All posts

Federation Radius: Portable Trust for Global Authentication

A password leaked. A session expired. An engineer sat in the glow of a terminal, tracing an authentication flow that crossed three continents. The fix wasn’t local. It wasn’t even in the same domain. The solution was Federation Radius. Federation Radius solves the hard problem of identity when users, devices, and services span multiple networks, organizations, and vendors. It takes the old RADIUS protocol—still trusted for decades in enterprise authentication—and extends it beyond a single secu

Free White Paper

Zero Trust Architecture + Multi-Factor Authentication (MFA): The Complete Guide

Architecture patterns, implementation strategies, and security best practices. Delivered to your inbox.

Free. No spam. Unsubscribe anytime.

A password leaked. A session expired. An engineer sat in the glow of a terminal, tracing an authentication flow that crossed three continents. The fix wasn’t local. It wasn’t even in the same domain. The solution was Federation Radius.

Federation Radius solves the hard problem of identity when users, devices, and services span multiple networks, organizations, and vendors. It takes the old RADIUS protocol—still trusted for decades in enterprise authentication—and extends it beyond a single security boundary. With Federation Radius, authentication requests and responses move securely between realms, letting one organization accept credentials issued by another without losing control over policy, logging, or compliance.

In practice, Federation Radius lets you connect authentication islands into a single trust fabric. Instead of duplicating user data across directories, you verify credentials in real time through federated RADIUS proxying. This keeps your credentials with their source authority while still granting access to remote services. A service provider in one domain can challenge a user, forward the request to the home identity provider through a RADIUS federation chain, and receive an authoritative yes or no—fast, encrypted, and logged.
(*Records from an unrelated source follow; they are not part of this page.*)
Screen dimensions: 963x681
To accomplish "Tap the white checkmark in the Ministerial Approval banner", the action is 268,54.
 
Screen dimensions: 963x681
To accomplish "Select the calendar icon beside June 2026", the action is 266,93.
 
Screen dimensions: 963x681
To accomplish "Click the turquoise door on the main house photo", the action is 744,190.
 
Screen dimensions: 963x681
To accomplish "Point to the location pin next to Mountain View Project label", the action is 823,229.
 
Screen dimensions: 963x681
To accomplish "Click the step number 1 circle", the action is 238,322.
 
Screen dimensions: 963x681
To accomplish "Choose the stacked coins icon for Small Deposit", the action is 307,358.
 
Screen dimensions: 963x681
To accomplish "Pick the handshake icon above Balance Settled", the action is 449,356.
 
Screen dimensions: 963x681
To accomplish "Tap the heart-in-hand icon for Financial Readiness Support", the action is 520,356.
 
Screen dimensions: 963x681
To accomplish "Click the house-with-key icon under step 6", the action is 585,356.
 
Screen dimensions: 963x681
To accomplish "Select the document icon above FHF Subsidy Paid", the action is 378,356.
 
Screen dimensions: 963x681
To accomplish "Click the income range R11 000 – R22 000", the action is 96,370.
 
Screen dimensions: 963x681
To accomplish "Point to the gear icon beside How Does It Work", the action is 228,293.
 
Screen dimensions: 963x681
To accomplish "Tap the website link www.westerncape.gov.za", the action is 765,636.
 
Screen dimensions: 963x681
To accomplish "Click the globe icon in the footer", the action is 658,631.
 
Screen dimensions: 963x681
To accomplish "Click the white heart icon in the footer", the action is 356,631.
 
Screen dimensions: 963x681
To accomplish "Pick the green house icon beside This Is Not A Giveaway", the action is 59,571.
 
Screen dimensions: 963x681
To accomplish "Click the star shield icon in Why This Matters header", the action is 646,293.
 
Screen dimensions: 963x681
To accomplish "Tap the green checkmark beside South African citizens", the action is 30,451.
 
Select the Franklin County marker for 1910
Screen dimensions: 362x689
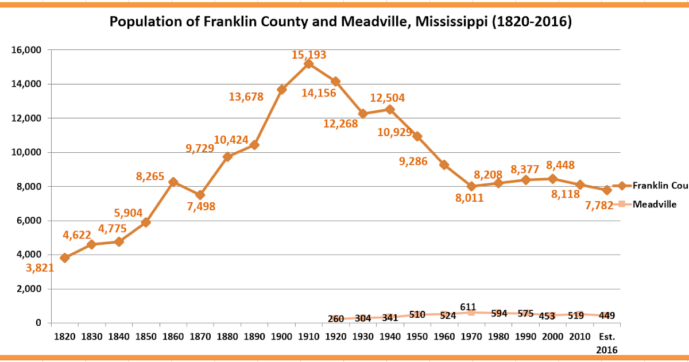309,64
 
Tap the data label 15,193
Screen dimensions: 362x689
309,55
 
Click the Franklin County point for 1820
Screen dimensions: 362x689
65,258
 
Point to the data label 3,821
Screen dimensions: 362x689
40,267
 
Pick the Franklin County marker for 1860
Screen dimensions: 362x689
173,182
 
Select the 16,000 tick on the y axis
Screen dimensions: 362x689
26,50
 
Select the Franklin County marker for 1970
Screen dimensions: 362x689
471,186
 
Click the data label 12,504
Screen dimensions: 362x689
387,98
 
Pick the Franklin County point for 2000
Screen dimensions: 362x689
553,179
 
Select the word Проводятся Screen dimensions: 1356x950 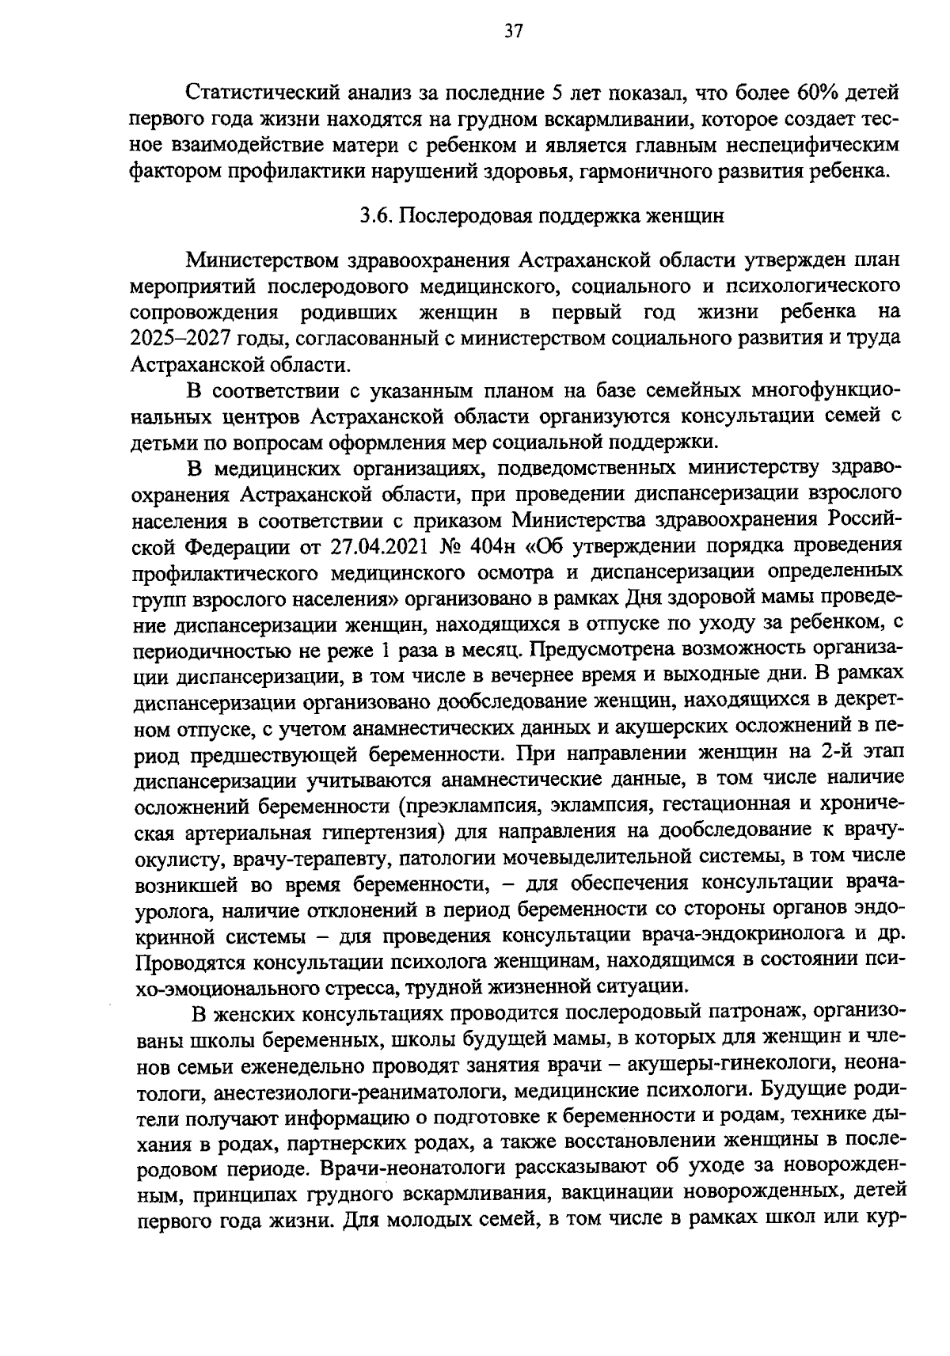pos(190,961)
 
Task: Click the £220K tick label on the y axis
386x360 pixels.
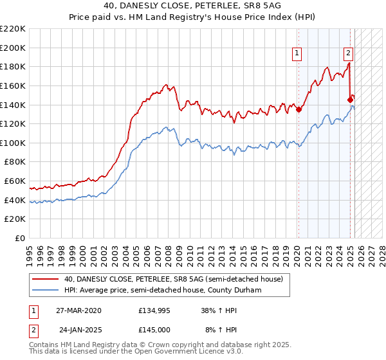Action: click(13, 29)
For teams working with multi-cloud environments or multi-tenant SaaS platforms, Federation Radius aligns with zero trust principles. The authentication path is explicit. The policies are enforced end-to-end. The logs show every hop. Each request carries enough context for strong policy decisions, with attributes like user role, device type, and access scope intact. This means centralizing policy without centralizing credentials, and scaling authentication reach without giving up security isolation.

Continue reading? Get the full guide.

Zero Trust Architecture + Multi-Factor Authentication (MFA): Architecture Patterns & Best Practices

Free. No spam. Unsubscribe anytime.

To set up a Federation Radius infrastructure, you need to define trust relationships between RADIUS servers in different administrative domains. This often includes certificate-based mutual authentication, agreed-upon attribute mappings, and policy rules that govern who gets in and from where. You configure RADIUS proxies that understand how to route requests based on realms, ensuring the right identity provider answers the challenge. The configuration is lean but exact. Misconfiguration can expose unwanted systems, so careful testing is non-negotiable.

When implemented correctly, Federation Radius reduces friction while tightening security. Users log in with credentials they already know. Service operators keep their own directories clean. Security teams get one view of authentication activity across borders, all without a global directory merge or brittle sync jobs. For infrastructure teams, it’s a clean answer to the sprawl of credentials and the constant tug between autonomy and interoperability.

If you want to see Federation Radius in action without wrestling with months of setup, you can run a live example within minutes. hoop.dev gives you a working environment that shows the mechanics, policies, and secure flow right away. You see the federation handshake, the RADIUS proxying, and the policy enforcement all in one place, with real requests hitting real servers—fast.

Authentication at global scale means trust must be portable. Federation Radius makes it so. Try it, run it, see it work. Start on hoop.dev and watch a federated trust fabric come to life in minutes.

Get started

See hoop.dev in action

One gateway for every database, container, and AI agent. Deploy in minutes.